Статья =
За этими громкими лозунгами, на которые Вера Федоровна поймалась, как на удочку, не оказалось ничего .
* * *
О новом театре, открываемом Комиссаржевской на Офицерской улице, говорили задолго до начала в нем первых спектаклей. Говорили, что к театру привлечены не только поэты, как Александр Блок, Федор Сологуб и другие, но и такие художники, как Сапунов, Судейкин, Бакст, Анисфельд. В то время это было в театрах явлением не частым. Рассказывали, далее, что в новом театре не будет засилия натуралистических деталей; актеры не будут выезжать на живых лошадях, оставляющих кучки неподдельного навоза. Освобожденный от всего этого мусора, актер будет-де сам жить большими чувствами и будет заражать этим зрителя.
Осенью 1906 года зритель впервые пришел в новый театр В.Ф.Комиссаржевской на Офицерской улице. Первое впечатление от зрительного зала и фойе было прекрасное. Простой, строгий, весь белый зрительный зал – стройная белая колоннада, обегавшая полукружие рядов подковообразного партера. Свет лился сверху – это было новшеством. Когда во время действия тушили полный свет, казалось, взошедшая луна смотрит в зал сквозь купол крыши. В зале не было лепных украшений, орнаментов, завитков, тканей. Среди ровной, чистой белизны праздничными красками играл яркий занавес работы Бакста.
Но за этим первым благоприятным впечатлением начиналось разочарование. Ибо того, что обещали слухи и разговоры, в новом театре, увы, не оказалось!
Вместе с внешними натуралистическими деталями из театра оказался изгнанным всякий быт, без которого не может быть правдивого изображения жизни во всей ее полноте. Театр на Офицерской считал, что он производит «революцию» в театре, выдвигая лозунг: «Символ против быта». Но ведь этот лозунг был чисто формальный! А главное, выбросив быт, театр пренебрежительно выплеснул и основное содержание искусства – человека, заменив его абстрактными символами. Актер же в этом новом театре оказался еще более заслоненным и задавленным, чем где бы то ни было. Он был скован диктатурой режиссера, превращавшей живого актера в бездушную марионетку. Он был заслонен художником, выдавшимся непомерно вперед, декорациями, в которых актер казался порой заключенным, как мумия в пышном саркофаге египетских фараонов. Все это глушило живое чувство и свободу жизни актера на сцене. В стремлении уйти от обыденности, от натурализма актеры двигались нарочито, вымученно, безжизненно, голоса их звучали деревянно, напряженно.

Задания =
A: Перепишите слово в слово фрагмент статьи о театре Комиссаржевской между «Осенью 1906 года» и «занавес работы Бакста.» включительно.
B: Переименуйте «search field» в «text box» в строках листинга между строкой с «Click the Find search field» и строкой с «click(142, 94)» включительно, ничего больше не меняя, и выпишите только эти строки без картинок.
Статья и листинг не связаны друг с другом.

Исходные данные =

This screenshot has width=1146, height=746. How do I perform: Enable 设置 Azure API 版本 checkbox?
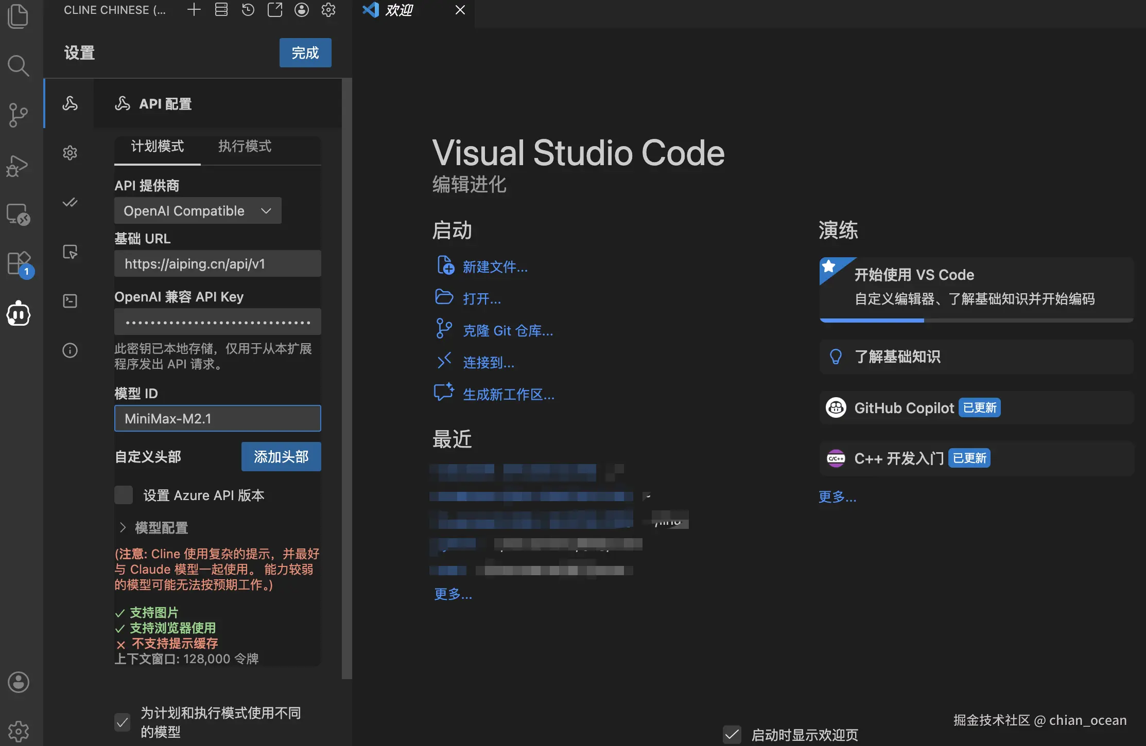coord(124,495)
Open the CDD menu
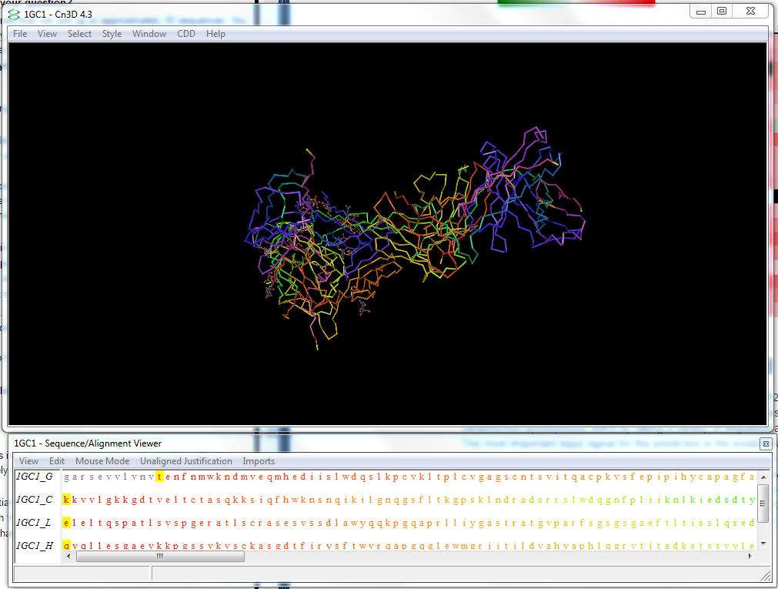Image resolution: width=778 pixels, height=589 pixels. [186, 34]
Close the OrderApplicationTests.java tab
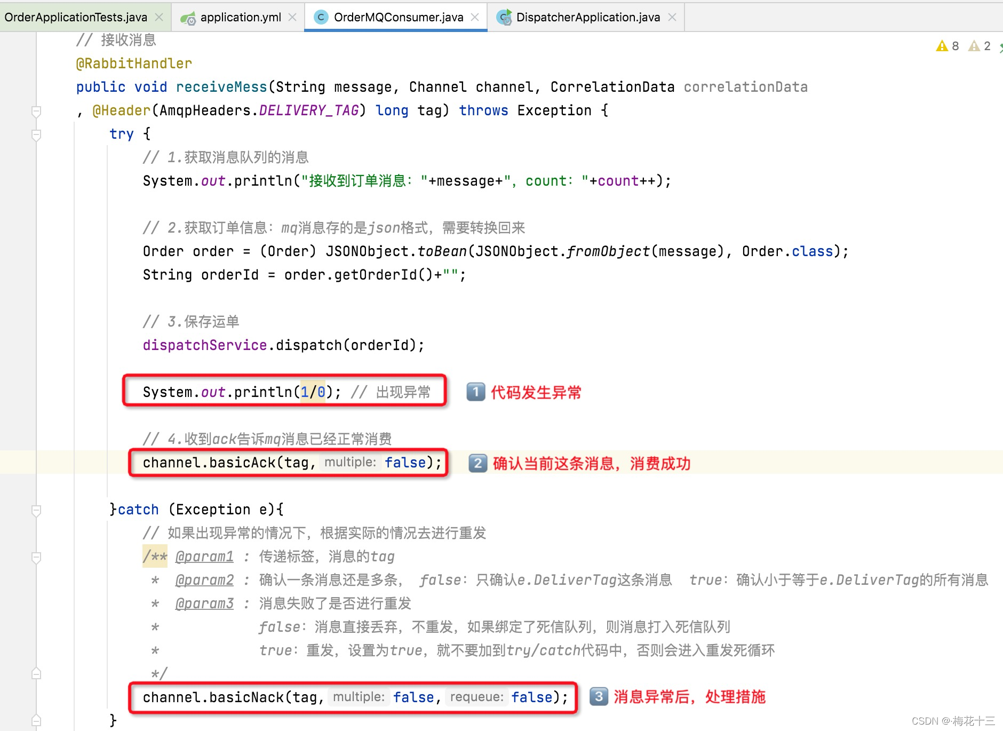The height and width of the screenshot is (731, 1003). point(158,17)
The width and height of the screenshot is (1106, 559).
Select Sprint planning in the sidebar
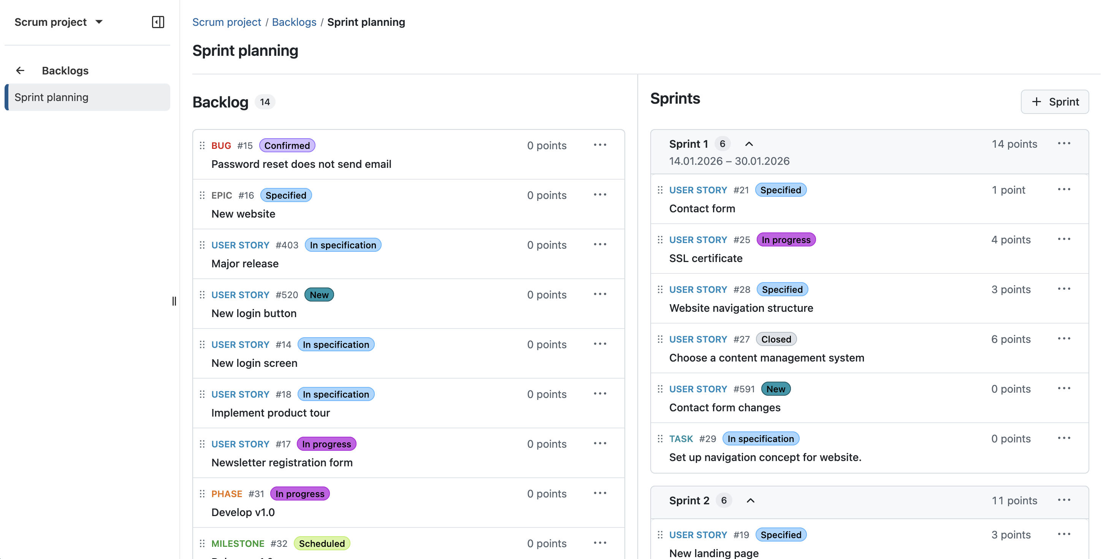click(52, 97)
---
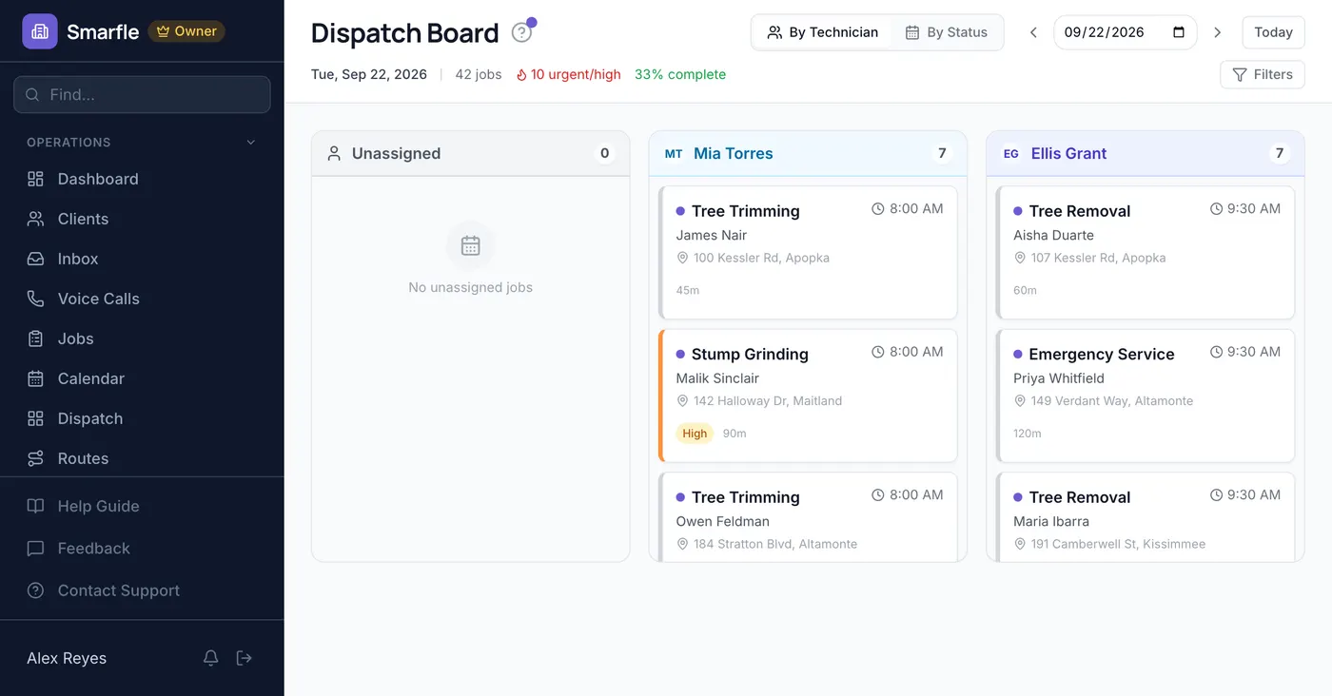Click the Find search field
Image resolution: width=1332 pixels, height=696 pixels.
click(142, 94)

Ответы к заданиям =
A:
Осенью 1906 года зритель впервые пришел в новый театр В.Ф.Комиссаржевской на Офицерской улице. Первое впечатление от зрительного зала и фойе было прекрасное. Простой, строгий, весь белый зрительный зал – стройная белая колоннада, обегавшая полукружие рядов подковообразного партера. Свет лился сверху – это было новшеством. Когда во время действия тушили полный свет, казалось, взошедшая луна смотрит в зал сквозь купол крыши. В зале не было лепных украшений, орнаментов, завитков, тканей. Среди ровной, чистой белизны праздничными красками играл яркий занавес работы Бакста.

B:
Click the Find text box
Image resolution: width=1332 pixels, height=696 pixels.
click(142, 94)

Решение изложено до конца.